• **Data entries**
= = = = = = =

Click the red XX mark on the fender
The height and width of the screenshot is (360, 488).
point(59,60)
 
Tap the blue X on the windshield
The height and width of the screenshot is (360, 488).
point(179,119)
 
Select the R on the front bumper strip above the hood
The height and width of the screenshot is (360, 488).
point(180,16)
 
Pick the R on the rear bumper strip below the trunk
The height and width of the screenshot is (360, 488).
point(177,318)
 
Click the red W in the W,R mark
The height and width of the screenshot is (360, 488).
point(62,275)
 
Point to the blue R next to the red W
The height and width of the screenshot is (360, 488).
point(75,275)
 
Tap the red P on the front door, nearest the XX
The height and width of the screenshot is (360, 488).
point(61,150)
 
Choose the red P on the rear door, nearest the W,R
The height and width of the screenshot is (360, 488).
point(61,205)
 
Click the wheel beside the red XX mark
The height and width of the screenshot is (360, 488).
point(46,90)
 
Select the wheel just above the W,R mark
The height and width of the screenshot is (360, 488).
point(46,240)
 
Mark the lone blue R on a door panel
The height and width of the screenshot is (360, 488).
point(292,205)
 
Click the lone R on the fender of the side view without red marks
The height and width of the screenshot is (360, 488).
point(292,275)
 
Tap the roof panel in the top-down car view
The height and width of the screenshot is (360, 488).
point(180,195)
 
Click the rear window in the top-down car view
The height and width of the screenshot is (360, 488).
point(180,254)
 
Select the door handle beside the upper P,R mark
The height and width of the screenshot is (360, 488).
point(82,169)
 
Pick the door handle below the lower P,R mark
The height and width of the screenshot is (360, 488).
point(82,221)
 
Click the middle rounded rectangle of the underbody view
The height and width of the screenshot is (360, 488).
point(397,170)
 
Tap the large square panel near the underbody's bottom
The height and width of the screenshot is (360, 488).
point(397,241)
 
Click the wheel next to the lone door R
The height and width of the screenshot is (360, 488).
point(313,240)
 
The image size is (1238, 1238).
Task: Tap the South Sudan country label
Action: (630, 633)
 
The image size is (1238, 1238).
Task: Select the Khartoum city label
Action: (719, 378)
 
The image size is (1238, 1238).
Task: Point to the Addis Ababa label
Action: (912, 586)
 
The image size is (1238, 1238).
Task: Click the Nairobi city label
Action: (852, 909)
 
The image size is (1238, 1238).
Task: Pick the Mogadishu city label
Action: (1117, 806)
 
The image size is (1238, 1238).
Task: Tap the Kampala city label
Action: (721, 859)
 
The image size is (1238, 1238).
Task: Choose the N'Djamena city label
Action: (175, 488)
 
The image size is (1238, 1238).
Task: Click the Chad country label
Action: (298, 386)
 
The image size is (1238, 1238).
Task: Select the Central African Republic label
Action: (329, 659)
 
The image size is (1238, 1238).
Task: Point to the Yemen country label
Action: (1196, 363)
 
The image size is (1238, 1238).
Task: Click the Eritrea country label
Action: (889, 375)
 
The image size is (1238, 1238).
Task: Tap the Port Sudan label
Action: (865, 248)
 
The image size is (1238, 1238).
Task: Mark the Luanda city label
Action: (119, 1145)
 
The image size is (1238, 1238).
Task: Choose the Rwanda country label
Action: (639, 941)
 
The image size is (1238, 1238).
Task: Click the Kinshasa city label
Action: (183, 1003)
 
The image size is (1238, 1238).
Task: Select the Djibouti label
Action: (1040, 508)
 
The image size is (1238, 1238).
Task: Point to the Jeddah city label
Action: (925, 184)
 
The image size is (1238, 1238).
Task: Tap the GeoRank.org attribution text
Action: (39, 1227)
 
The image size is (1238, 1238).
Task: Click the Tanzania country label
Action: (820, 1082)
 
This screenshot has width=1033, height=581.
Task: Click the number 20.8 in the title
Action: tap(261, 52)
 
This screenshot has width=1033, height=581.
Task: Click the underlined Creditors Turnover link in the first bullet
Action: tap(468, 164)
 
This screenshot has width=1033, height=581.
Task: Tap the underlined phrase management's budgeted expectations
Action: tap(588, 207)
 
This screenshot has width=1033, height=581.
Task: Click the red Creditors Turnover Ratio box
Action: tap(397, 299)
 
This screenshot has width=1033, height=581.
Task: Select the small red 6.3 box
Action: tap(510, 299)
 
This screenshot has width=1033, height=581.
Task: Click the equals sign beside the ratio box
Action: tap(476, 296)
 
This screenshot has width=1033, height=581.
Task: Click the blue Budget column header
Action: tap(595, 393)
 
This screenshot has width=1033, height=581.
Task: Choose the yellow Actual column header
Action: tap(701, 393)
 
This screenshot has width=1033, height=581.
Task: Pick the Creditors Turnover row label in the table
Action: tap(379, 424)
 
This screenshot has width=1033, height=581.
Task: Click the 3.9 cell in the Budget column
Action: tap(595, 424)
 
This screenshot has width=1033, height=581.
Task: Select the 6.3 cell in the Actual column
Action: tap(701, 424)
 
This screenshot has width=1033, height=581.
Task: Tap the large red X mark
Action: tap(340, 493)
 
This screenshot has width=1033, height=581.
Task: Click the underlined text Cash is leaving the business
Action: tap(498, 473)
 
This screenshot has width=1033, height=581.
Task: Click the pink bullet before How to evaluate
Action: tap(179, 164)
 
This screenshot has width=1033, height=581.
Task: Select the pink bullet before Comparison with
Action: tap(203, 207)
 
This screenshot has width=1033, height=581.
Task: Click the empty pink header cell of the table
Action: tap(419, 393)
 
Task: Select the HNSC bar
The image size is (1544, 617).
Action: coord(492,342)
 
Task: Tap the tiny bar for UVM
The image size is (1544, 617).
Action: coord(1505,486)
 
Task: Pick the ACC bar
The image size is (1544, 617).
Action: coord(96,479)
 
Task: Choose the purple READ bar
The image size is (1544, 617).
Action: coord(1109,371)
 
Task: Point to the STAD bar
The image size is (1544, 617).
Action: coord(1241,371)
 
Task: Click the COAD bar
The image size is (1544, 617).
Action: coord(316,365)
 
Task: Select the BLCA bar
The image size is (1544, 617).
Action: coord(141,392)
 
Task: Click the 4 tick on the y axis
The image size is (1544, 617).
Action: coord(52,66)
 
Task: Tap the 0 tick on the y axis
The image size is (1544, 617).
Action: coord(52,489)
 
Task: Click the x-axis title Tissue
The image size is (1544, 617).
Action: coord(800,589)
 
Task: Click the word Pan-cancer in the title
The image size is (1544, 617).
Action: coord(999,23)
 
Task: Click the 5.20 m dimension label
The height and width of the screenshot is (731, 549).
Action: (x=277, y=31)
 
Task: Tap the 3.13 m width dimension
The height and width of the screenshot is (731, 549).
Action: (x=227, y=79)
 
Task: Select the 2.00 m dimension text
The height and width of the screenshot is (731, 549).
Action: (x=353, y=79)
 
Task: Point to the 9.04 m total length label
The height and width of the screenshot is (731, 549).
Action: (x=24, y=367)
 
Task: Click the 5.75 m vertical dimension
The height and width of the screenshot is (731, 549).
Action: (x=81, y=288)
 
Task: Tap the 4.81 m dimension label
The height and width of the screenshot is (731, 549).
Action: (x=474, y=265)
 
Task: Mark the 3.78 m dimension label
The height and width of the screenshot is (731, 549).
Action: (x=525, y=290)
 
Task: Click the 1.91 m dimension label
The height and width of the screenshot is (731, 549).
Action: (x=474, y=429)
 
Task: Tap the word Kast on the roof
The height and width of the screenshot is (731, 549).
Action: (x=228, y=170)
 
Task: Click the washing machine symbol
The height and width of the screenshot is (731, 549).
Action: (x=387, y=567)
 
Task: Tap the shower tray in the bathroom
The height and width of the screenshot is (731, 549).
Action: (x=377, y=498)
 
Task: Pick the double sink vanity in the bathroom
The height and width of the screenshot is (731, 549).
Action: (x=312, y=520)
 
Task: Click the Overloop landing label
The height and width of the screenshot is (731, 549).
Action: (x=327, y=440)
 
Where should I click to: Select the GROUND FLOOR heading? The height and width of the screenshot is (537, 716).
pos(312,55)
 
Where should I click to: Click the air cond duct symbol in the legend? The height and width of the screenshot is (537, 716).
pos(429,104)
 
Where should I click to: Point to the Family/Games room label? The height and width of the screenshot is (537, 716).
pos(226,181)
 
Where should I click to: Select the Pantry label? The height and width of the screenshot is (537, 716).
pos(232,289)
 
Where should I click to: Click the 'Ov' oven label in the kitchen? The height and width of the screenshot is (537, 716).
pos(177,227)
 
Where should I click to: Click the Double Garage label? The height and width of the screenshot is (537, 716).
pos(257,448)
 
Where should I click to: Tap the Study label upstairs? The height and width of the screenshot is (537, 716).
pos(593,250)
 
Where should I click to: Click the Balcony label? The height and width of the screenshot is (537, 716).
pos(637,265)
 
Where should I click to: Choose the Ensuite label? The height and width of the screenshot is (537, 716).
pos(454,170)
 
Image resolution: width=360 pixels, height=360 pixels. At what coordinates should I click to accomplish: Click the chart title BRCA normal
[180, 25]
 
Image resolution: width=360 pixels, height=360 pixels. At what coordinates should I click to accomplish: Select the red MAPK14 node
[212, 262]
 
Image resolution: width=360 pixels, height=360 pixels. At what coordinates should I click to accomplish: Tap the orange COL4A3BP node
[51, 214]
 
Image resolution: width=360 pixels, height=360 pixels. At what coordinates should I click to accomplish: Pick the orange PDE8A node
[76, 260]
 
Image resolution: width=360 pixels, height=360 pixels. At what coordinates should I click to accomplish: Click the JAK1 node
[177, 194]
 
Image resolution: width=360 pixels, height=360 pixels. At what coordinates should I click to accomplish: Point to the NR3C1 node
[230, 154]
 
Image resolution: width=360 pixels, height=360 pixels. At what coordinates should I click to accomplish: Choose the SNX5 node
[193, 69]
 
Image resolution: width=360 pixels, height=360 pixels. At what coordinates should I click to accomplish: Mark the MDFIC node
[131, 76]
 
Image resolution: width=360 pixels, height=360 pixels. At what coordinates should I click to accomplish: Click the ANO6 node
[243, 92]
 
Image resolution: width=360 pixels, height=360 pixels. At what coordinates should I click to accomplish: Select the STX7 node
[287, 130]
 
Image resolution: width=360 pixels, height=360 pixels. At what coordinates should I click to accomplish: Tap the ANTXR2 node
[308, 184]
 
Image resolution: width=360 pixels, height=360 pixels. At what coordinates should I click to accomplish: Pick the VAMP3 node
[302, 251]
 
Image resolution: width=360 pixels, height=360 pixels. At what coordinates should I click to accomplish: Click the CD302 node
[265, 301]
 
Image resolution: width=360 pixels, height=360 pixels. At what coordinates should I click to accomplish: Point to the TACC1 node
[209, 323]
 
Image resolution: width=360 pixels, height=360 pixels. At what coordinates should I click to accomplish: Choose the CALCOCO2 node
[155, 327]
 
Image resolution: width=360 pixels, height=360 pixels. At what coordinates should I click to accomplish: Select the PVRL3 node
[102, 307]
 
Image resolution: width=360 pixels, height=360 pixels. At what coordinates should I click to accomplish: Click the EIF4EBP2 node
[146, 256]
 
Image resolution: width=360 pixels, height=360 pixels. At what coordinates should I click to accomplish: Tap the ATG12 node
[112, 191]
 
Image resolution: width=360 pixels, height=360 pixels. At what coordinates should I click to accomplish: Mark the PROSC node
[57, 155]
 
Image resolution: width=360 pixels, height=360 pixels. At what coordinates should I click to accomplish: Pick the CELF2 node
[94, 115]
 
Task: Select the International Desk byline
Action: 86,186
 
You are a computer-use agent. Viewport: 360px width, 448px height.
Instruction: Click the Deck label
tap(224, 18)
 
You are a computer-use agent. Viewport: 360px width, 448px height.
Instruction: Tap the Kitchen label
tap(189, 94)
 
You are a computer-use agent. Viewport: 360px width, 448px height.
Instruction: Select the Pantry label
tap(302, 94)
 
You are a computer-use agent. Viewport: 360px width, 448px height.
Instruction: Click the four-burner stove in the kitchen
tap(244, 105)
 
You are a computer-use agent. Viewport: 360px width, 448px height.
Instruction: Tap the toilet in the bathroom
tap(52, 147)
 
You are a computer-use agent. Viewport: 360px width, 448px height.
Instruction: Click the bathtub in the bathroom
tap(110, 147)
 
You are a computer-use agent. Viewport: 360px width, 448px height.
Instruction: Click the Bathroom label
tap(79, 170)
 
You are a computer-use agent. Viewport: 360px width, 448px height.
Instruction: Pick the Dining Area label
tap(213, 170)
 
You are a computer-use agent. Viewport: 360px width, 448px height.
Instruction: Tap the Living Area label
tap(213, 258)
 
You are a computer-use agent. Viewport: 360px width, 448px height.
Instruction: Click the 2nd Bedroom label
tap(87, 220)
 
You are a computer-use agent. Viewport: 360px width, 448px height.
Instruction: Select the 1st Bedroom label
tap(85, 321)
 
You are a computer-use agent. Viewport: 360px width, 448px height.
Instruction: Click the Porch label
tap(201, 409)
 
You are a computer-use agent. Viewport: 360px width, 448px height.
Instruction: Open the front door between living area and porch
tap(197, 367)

= = = = = = =

• **What you have to do**
How many lines in the records above contain the word "Bedroom"? Reply with the number only.

• **Exercise result**
2